Canada is holding back from opening any kind of diplomatic relations with Iran despite what seem to be conciliatory steps from its newly elected president Hassan Rouhani and the U.S. 

U.S. President Barack Obama, speaking Tuesday to the United Nations General Assembly in New York, said he has asked Secretary of State John Kerry to begin negotiations with Iran on its nuclear program. Kerry will meet Thursday with Iran's foreign minister. ​

Rouhani, meanwhile, spoke of accommodating concerns over Tehran's nuclear ambitions and announced the release of almost 80 political prisoners, including a Canadian.

But, when asked Tuesday about Ottawa's attitude toward Iran, Prime Minister Stephen Harper appeared less optimistic. 

'When it comes to the government of Iran... we should carefully monitor deeds far more than words'- Prime Minister Stephen Harper

"On the rapprochement, one will see," Harper said in Ottawa. "I certainly would not fault President Obama and our allies for trying, but my sincere advice would be, when it comes to the government of Iran, that we should carefully monitor deeds far more than words."

Harper added he has no plans to restore Canada's diplomatic presence in Tehran.
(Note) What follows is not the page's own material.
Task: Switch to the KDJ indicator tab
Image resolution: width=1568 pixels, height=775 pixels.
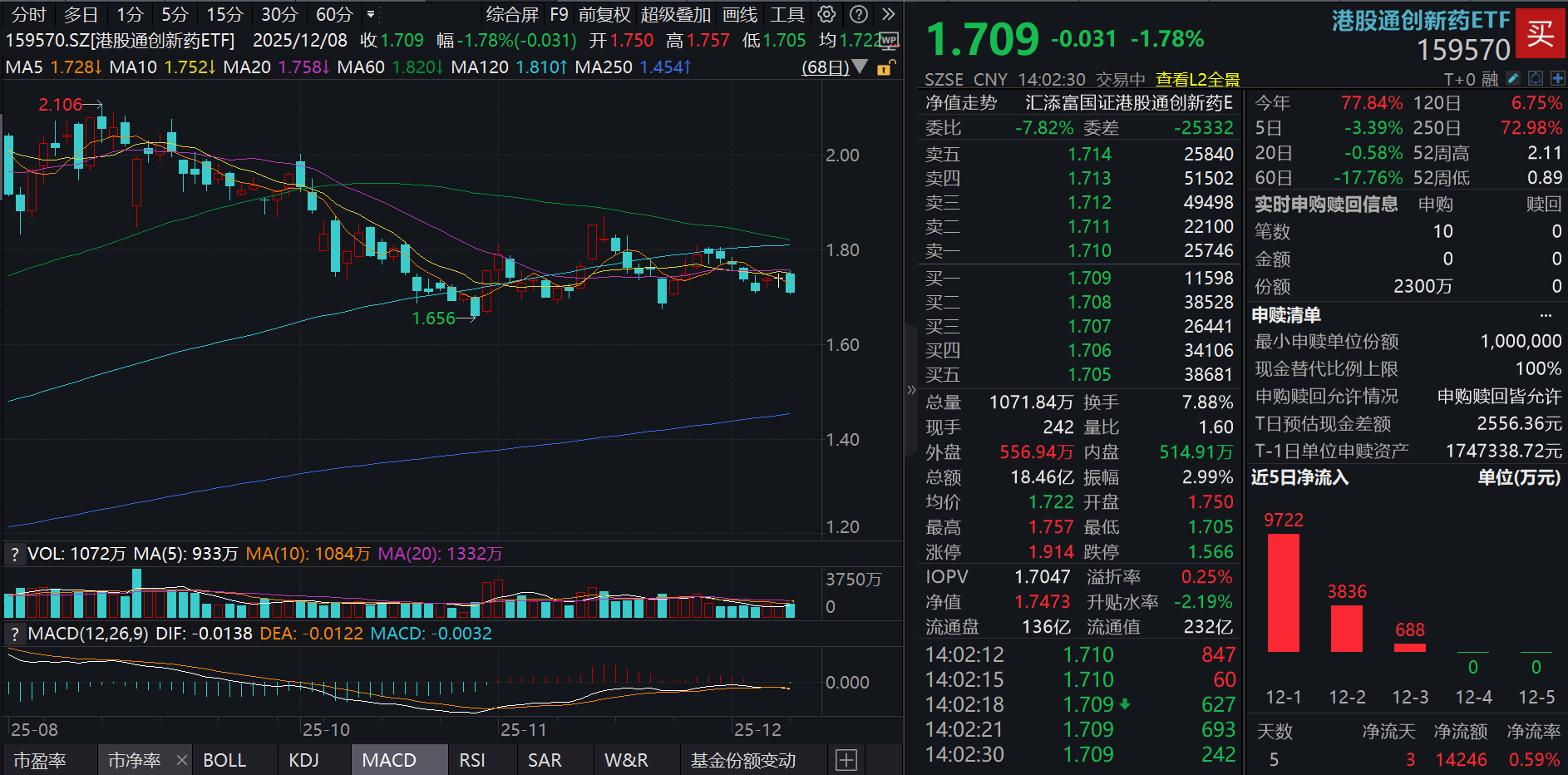Action: tap(305, 760)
A year ago, Canada withdrew its diplomats from Tehran and ordered Iran's 18 diplomats in Ottawa, including the chargé d'affaires, to leave the country.

The Canadian released from Tehran's notorious Evin prison is Hamid Ghassemi-Shall who was arrested in 2008 for espionage and sentenced to death in 2009.

Foreign Affairs Minister John Baird, speaking to reporters in Montreal on Tuesday, said Ghassemi-Shall is with his Iranian family in Tehran.

"We want to encourage him, obviously, to return to Canada immediately before the situation changes," Baird said.

Baird said Ottawa wants to see "meaningful progress" on Iran's "abysmal human rights record." 

"We also want to see them to take a step back from terrorism, whether it's Hezbollah, or supporting interference in just about every single one of its neighbours," he said.

Baird said the upcoming P5 + 1 meeting might make some progress on Iran's nuclear plans, although he added the group's four previous meetings accomplished nothing. The P5 + 1 is a group of countries — the five permanent members of the UN Security Council, plus Germany — charged with negotiating with Iran over its nuclear program.

Although many world leaders, including Rouhani, are addressing the General Assembly this week, Harper has again declined. Out of seven opportunities, he has spoken at the assembly only once.

In Ottawa Paul Dewar, the NDP critic for foreign affairs, said it would help if, "our prime minister would show up in New York when he has the opportunity."

Dewar said what he called Canada's disengagement on global issues, "has weakened Canada and its influence abroad."

He added, "We are consistently lagging behind the world."